Aim a:
Print everything in the passage on call-center automation from "Climbing the value" down to "is just 60%.".

Source document:
..............................

As technology improves, an increasing number of the Philippines’ 1.2 million call-center workers, such as those shown above in Manila in 2012, will be at risk of having their jobs outsourced to customer-service robots
As technology improves, an increasing number of the Philippines’ 1.2 million call-center workers will be at risk of having their jobs outsourced to customer-service robots

“The Philippines’ economically important call-center industry has joined the growing list of businesses at risk of being gobbled up by automation,” writes The Wall Street Journal (June 22, 2016). In recent years, the Philippines, like India, has capitalized on its relatively large pool of English speakers to attract Western companies eager to cut costs by shifting customer service and other tasks to lower-wage countries.

But robots already are starting to displace some humans from low-end tasks such as monitoring the performance of digital networks. And, while robots aren’t yet smart enough to replace the human phone operators who do jobs like fielding calls from bank clients or helping people reset their modems, they will be within 5 years or so, say industry experts. Automation has also taken a significant toll on India’s outsourcing industry, which is heavily involved in networking and information-technology services. Not long ago, some of those services, such as network monitoring, required dozens of human network engineers, but can now be done with a handful of people who oversee a largely automated system.

Climbing the value ladder won’t be easy. TaskUs, a U.S.-based outsourcing company with operations in the Philippines, is among those that are trying. “Innovation is the key to survival,” said its CEO. He says just 1/10 of the company’s 5,000 employees actually are answering phones. Most are managing content on websites or handling customer relations via online chat. A decade ago, nearly all Philippine outsourcing work was phone-based. Now, it is just 60%.

Classroom discussion questions:

  1. What must the call center industries in India and the Philippines do to survive?
  2. What are the implications for U.S. operations managers?

..............................

Aim b:
Turn the listing below into a numbered list, leaving out blank lines and the pictures.

Pointing records for screenshots and pages:
..............................

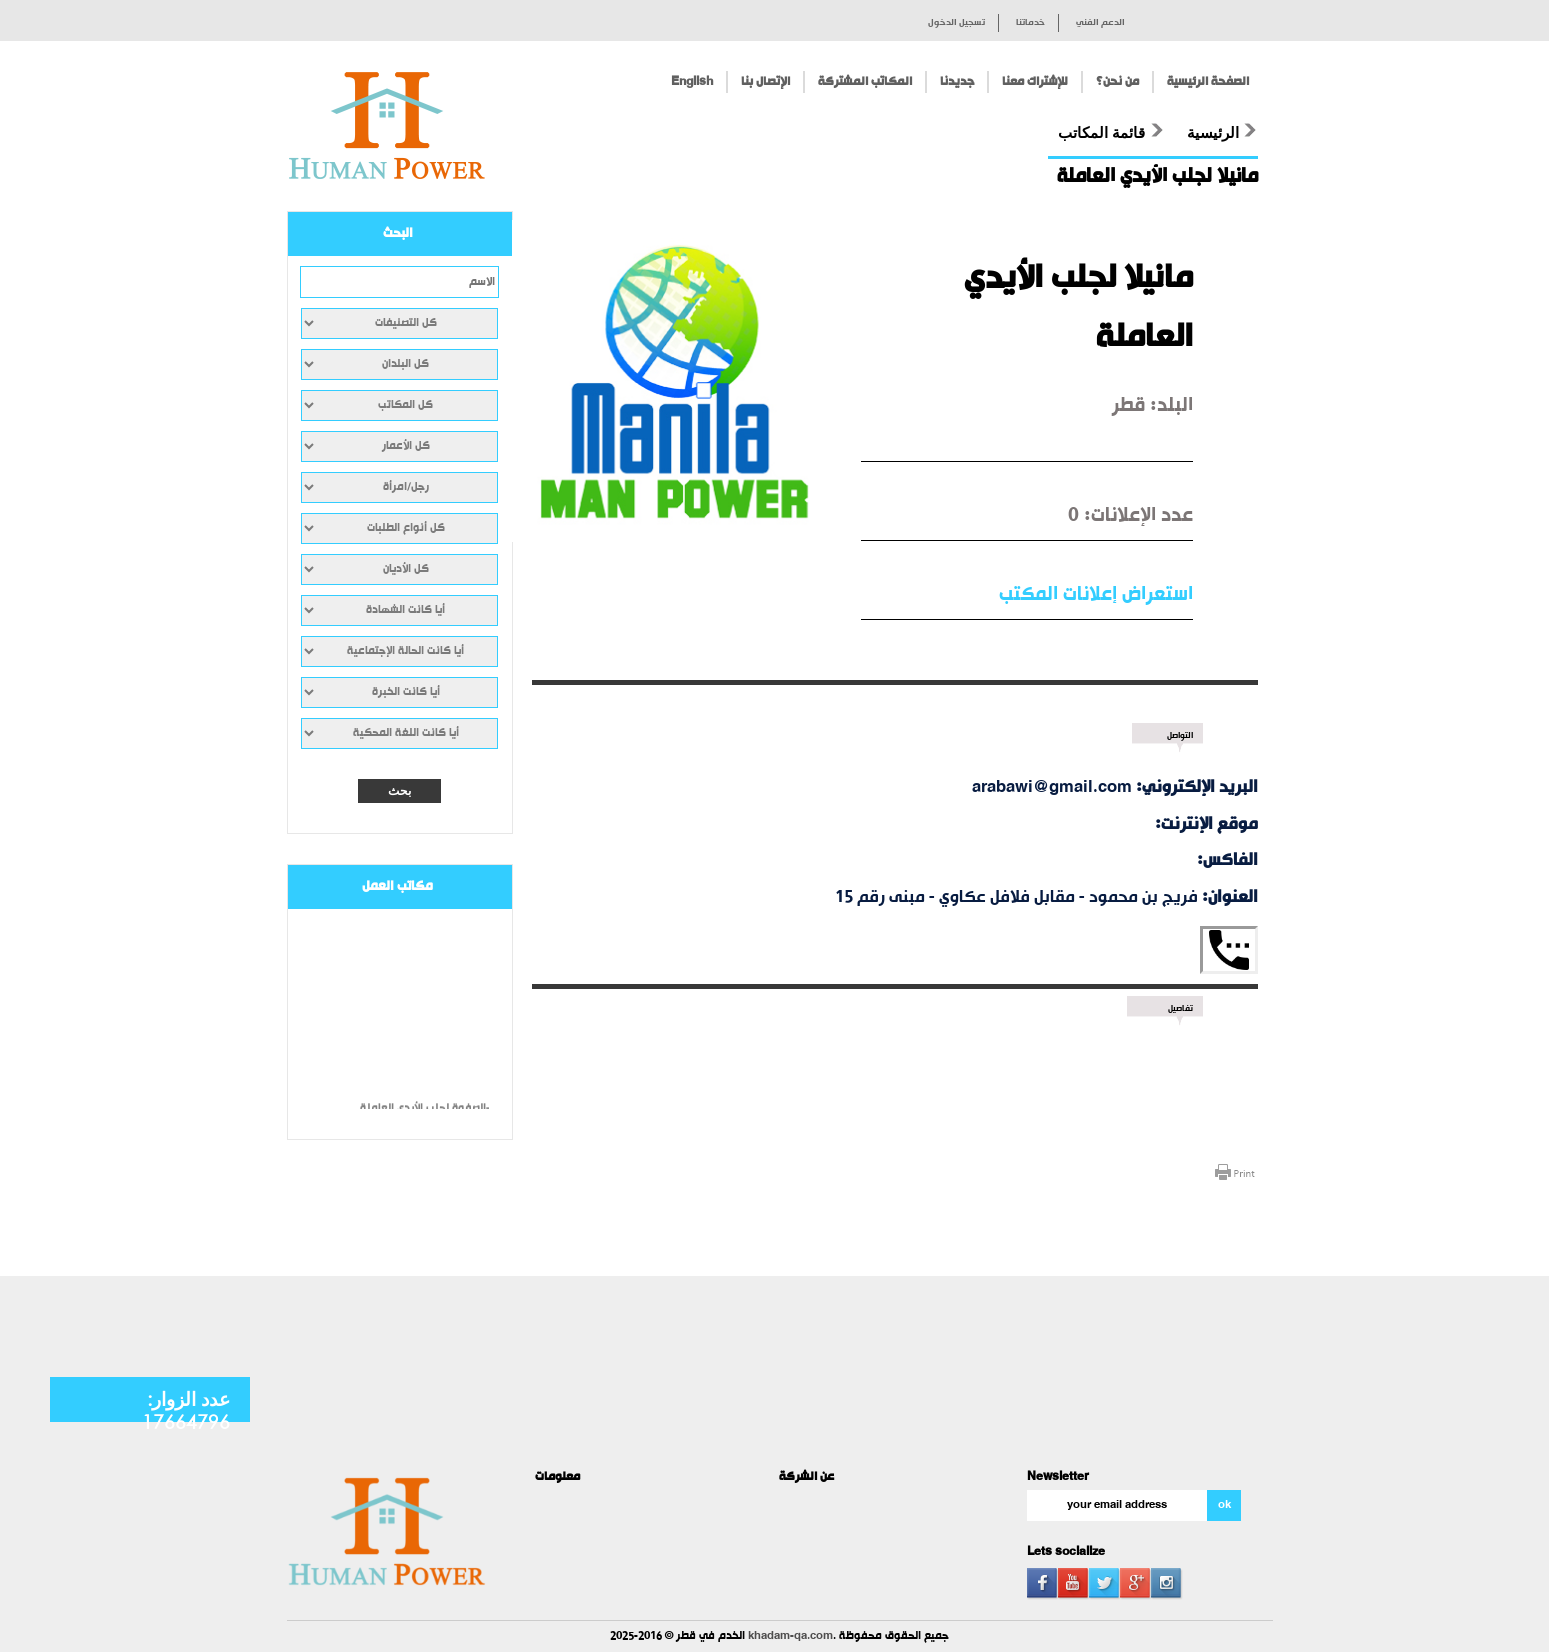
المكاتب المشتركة (865, 82)
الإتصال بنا (765, 82)
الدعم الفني (1100, 23)
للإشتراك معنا (1035, 82)
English (692, 82)
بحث (399, 791)
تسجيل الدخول (956, 23)
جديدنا (957, 82)
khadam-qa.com (790, 1636)
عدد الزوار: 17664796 (186, 1410)
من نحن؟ (1117, 82)
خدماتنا (1030, 23)
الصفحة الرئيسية (1208, 82)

..............................

Full answer a:
Climbing the value ladder won’t be easy. TaskUs, a U.S.-based outsourcing company with operations in the Philippines, is among those that are trying. “Innovation is the key to survival,” said its CEO. He says just 1/10 of the company’s 5,000 employees actually are answering phones. Most are managing content on websites or handling customer relations via online chat. A decade ago, nearly all Philippine outsourcing work was phone-based. Now, it is just 60%.

Full answer b:
1. المكاتب المشتركة (865, 82)
2. الإتصال بنا (765, 82)
3. الدعم الفني (1100, 23)
4. للإشتراك معنا (1035, 82)
5. English (692, 82)
6. بحث (399, 791)
7. تسجيل الدخول (956, 23)
8. جديدنا (957, 82)
9. khadam-qa.com (790, 1636)
10. عدد الزوار: 17664796 (186, 1410)
11. من نحن؟ (1117, 82)
12. خدماتنا (1030, 23)
13. الصفحة الرئيسية (1208, 82)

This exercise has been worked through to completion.